## start

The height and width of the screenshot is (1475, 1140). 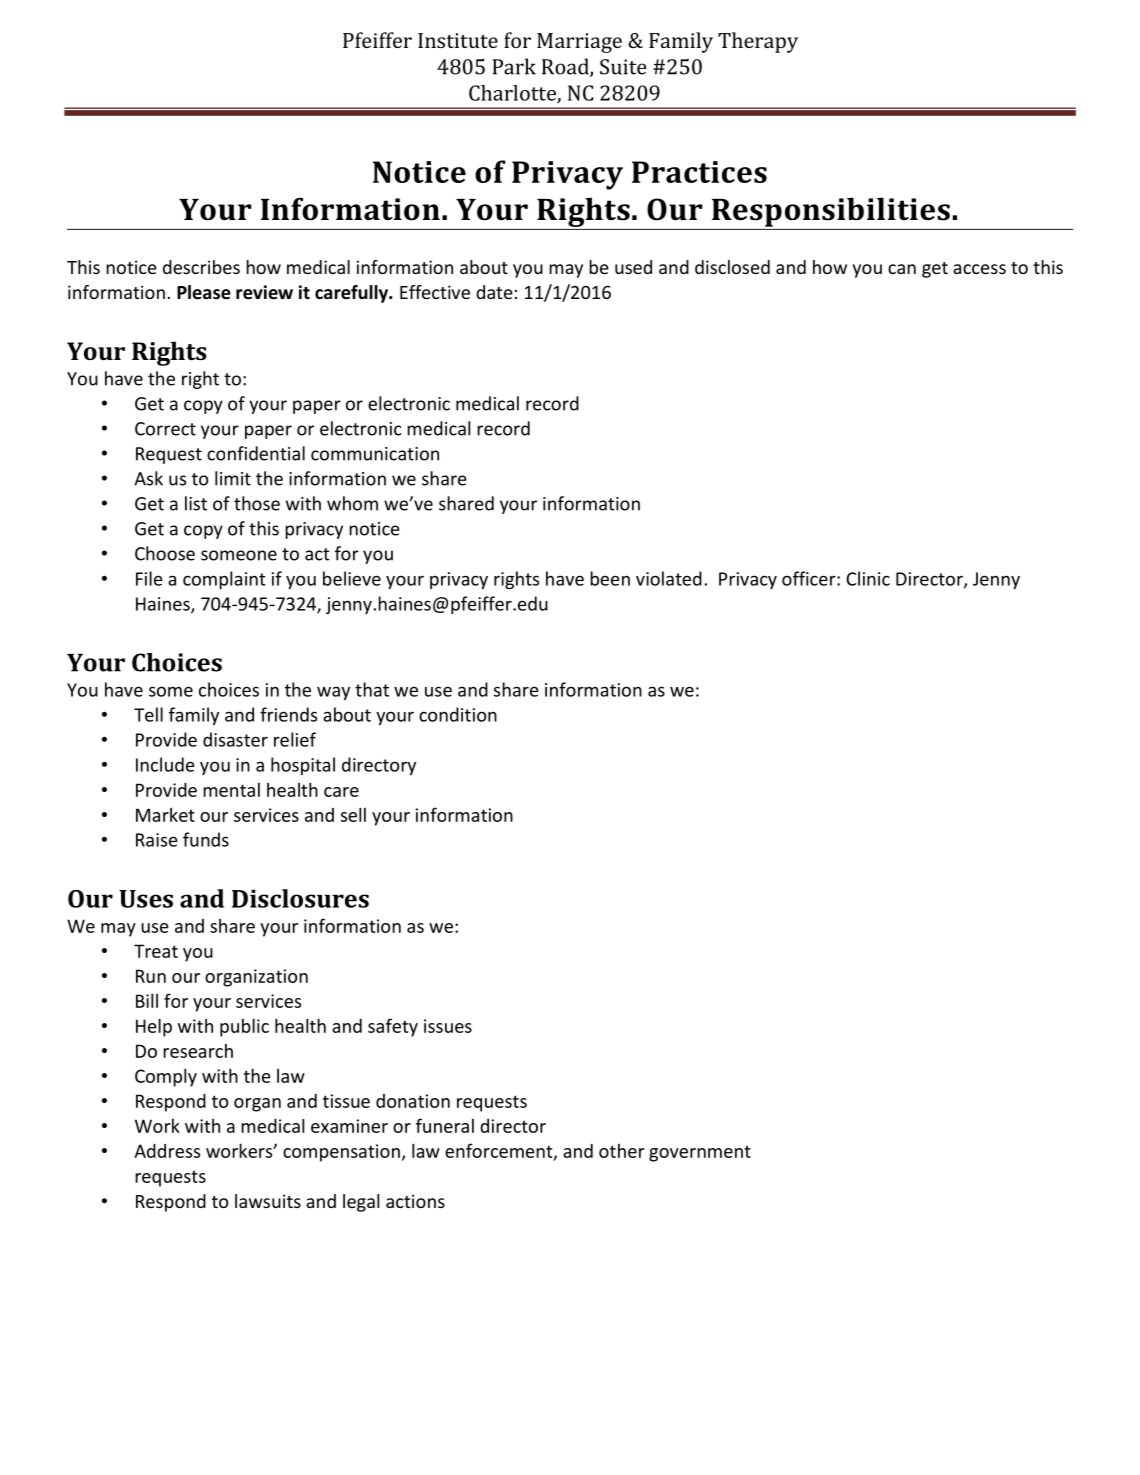 What do you see at coordinates (268, 1201) in the screenshot?
I see `lawsuits` at bounding box center [268, 1201].
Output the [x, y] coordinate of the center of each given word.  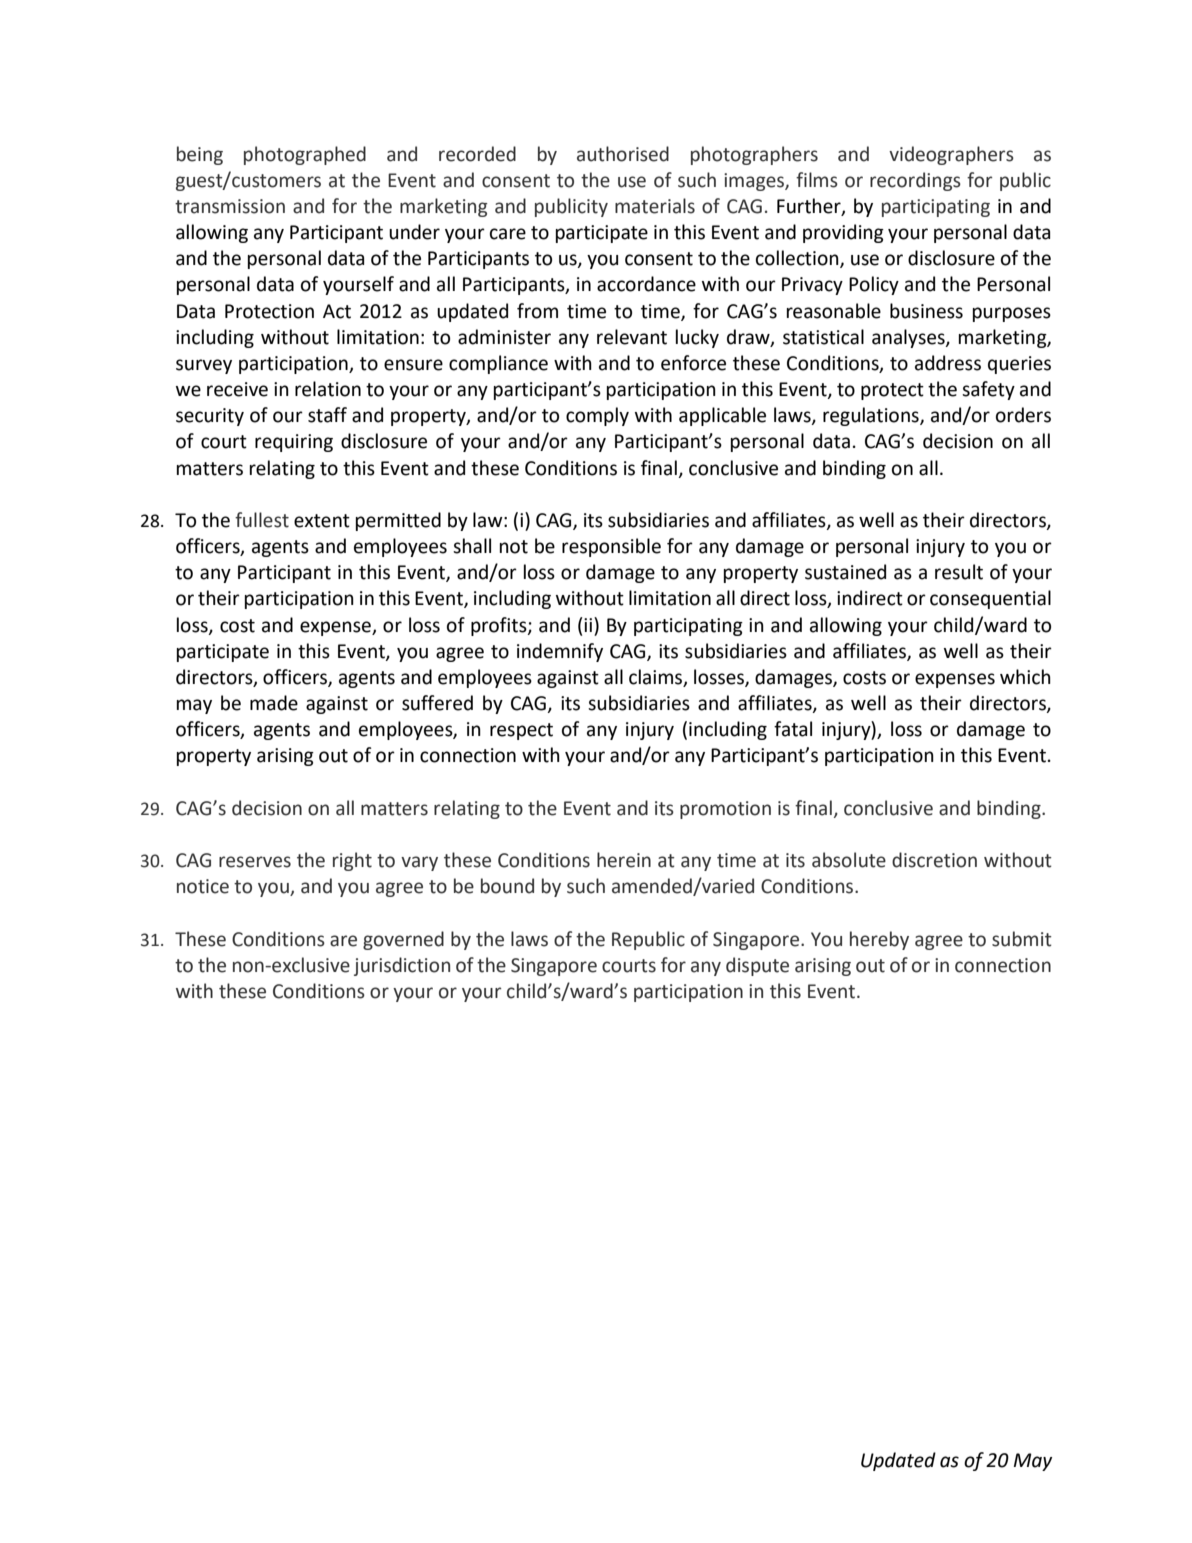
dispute [757, 966]
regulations [872, 416]
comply [597, 416]
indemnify [560, 652]
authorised [623, 154]
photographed [305, 155]
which [1025, 677]
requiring [294, 443]
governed [403, 940]
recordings [915, 181]
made [274, 703]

## end

## EXERCISE BRIEF
Transcribe the entries word for word, starting at the line that contains "comply [597, 416]" and continuing through the last line of the entries.

## FINAL ANSWER
comply [597, 416]
indemnify [560, 652]
authorised [623, 154]
photographed [305, 155]
which [1025, 677]
requiring [294, 443]
governed [403, 940]
recordings [915, 181]
made [274, 703]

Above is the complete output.